WHAT YOU ARE ASKED TO DO. In the records below, take the line containing "Creative Passive House (48, 2246)" and every line following it, and write them out exactly.

BEGIN RECORDS FOR THIS TASK

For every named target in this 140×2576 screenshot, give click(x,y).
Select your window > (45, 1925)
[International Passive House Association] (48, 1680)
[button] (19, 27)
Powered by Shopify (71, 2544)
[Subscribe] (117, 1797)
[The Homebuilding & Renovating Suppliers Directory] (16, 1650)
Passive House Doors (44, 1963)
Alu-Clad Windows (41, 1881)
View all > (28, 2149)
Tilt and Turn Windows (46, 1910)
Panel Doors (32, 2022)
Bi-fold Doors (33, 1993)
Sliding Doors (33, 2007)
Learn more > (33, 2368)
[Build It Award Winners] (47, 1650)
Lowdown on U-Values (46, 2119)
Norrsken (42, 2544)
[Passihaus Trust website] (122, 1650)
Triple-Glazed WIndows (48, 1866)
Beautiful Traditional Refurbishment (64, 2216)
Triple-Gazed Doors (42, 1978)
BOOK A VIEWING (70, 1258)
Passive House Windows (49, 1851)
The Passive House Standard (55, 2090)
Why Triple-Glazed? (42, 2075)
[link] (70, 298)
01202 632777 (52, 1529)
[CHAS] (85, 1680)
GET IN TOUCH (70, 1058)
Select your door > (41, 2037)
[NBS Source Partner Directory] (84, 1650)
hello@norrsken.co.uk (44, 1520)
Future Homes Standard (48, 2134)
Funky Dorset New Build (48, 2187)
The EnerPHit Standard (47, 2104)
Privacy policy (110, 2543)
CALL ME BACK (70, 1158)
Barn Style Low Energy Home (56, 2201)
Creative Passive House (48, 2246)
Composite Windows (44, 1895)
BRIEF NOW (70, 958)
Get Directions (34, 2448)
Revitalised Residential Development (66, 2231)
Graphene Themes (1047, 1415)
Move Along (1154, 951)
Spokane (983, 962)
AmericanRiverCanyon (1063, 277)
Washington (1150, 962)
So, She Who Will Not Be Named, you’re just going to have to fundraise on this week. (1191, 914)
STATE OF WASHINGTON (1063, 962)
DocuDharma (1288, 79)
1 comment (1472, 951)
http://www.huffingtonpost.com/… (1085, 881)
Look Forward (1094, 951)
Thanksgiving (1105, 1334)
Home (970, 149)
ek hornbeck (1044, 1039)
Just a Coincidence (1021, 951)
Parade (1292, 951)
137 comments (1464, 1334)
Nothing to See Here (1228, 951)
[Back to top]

END RECORDS FOR THIS TASK

OUTPUT FOR THIS EXERCISE.
Creative Passive House (48, 2246)
Composite Windows (44, 1895)
BRIEF NOW (70, 958)
Get Directions (34, 2448)
Revitalised Residential Development (66, 2231)
Graphene Themes (1047, 1415)
Move Along (1154, 951)
Spokane (983, 962)
AmericanRiverCanyon (1063, 277)
Washington (1150, 962)
So, She Who Will Not Be Named, you’re just going to have to fundraise on this week. (1191, 914)
STATE OF WASHINGTON (1063, 962)
DocuDharma (1288, 79)
1 comment (1472, 951)
http://www.huffingtonpost.com/… (1085, 881)
Look Forward (1094, 951)
Thanksgiving (1105, 1334)
Home (970, 149)
ek hornbeck (1044, 1039)
Just a Coincidence (1021, 951)
Parade (1292, 951)
137 comments (1464, 1334)
Nothing to See Here (1228, 951)
[Back to top]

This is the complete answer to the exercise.